Would like to do this mod to my Chester 836 (mini Bridgeport) but my screws and nuts are just fine at the moment.
I am sure this could be done to the majority of mills that have a similar problem.

Nice.

John


----------



## ronboult (Jun 1, 2015)

Hi dnalot (Mark)
Thanks for an interesting post and sharing great information. I also have a SX3 with some backlash in the leadscrews which I would like to eliminate.

Can you please answer a few Q's.

Does the ACME threaded rod come in metric 2mm pitch to match the SX3 leadscrews? There seems to be metric ACME rod available but no info on Self adjusting nuts metric or otherwise.

Do the self adjusting nuts effectively prevent backlash sufficient to permit climb milling?

Does fitting the Self Adjusting Nut in the shown manner/position restrict the amount of either X or Y travel?
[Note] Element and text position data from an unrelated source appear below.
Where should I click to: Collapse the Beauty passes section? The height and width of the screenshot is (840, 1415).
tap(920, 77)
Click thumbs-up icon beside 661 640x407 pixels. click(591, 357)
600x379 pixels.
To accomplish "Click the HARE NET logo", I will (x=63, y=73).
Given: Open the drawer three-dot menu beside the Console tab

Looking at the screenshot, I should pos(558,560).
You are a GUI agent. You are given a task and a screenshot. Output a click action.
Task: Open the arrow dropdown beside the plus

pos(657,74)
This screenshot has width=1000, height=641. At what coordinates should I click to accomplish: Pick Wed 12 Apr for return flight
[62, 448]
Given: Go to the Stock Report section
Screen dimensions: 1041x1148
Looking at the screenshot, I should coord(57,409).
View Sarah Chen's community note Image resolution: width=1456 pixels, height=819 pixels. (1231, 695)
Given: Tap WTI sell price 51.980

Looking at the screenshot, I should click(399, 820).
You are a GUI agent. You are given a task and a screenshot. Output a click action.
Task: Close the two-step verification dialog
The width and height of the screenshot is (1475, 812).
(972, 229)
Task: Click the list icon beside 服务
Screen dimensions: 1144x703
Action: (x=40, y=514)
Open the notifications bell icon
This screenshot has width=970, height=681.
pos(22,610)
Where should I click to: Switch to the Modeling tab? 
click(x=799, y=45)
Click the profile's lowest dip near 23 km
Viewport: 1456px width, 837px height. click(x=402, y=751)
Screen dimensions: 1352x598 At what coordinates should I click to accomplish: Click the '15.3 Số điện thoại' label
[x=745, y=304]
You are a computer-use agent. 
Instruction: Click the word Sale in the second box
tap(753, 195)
Finally A search has not turned up anywhere to buy the ACME ultra smooth threaded rod with Self Adjusting Nuts. Where did you obtain yours?

Thanks in advance
Ron


----------



## Jasonb (Jun 1, 2015)

Ron, you are unlikely to find ACME threads with metric pitch but if you search for "Trapizoidal Lead Screw" or similar you should come up with the 30deg trapizoidal screws which are the metric equivalent. Though I don't think 2mm is a standard pitch

Like Bogs I'll bear it in mind if my X3 nuts get too sloppy.


----------



## dnalot (Jun 1, 2015)

Hi Ron

I bought my ultra smooth threaded rod and nuts from McMaster Carr. My SX3 had 10 threads per inch and I was able to replace with the same. There was no loss of travel on the X or Y axis. And YES I can climb cut without any problems. It transformed a rather pathetic machine into a machine that is a joy to use. I have DRO's but with the new rod & nut a person could actually use the the machine without. My power feed also works much better. The 5/8" rod was .001 smaller in diameter than the original. 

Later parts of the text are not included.